Namun, Ustaz Bendri menambahkan, praktik mengubur ari-ari dengan tujuan lain dan menggunakan ritual-ritual yang tidak ada dalam Islam termasuk tathayyur. Tathayyur adalah meyakini suatu tindakan atau kejadian dapat membawa keberuntungan atau sial, bukan karena takdir Allah SWT.
“Iya (mengubur ari-ari) itu termasuk tathayyur yang merupakan perbuatan syirik dan membuat setan terundang untuk mendampingi keluarga tersebut dan membuat ari-ari anak kita mendapatkan hal yang buruk,” jelas Ustaz Bendri saat dihubungi beberapa waktu lalu.

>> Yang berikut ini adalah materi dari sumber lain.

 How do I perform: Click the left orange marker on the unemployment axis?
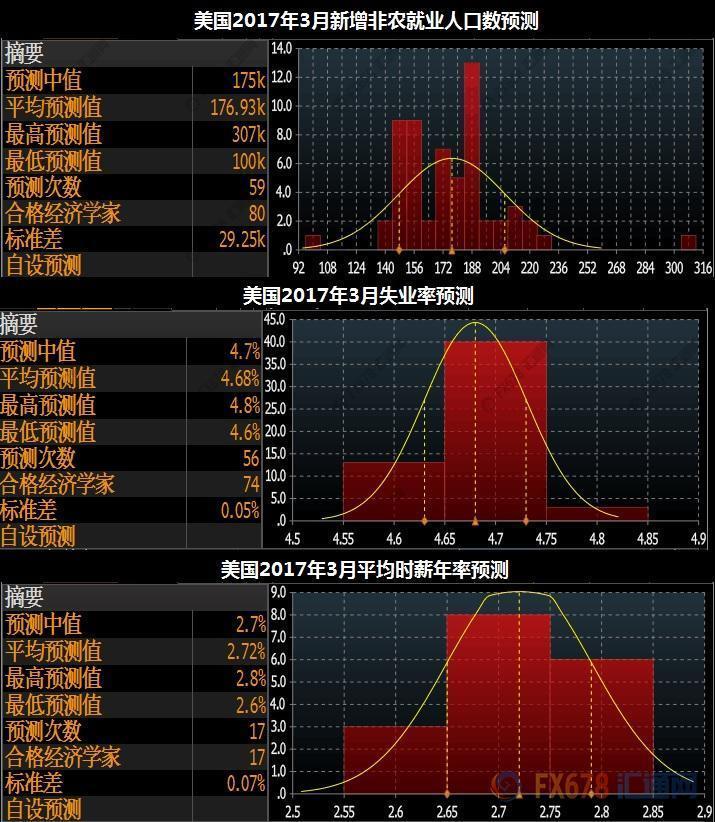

Ia memaparkan praktik mengubur ari-ari bayi tidak ada dalam syariat Islam dan tradisi itu tidak perlu dilanjutkan oleh umat muslim.
“Keyakinan-keyakinan di luar Islam tidak perlu diajarkan dan tidak perlu dilakukan. Sebab dapat mempengaruhi pengasuhan kita kepada anak,” tutup Ustaz Bendri.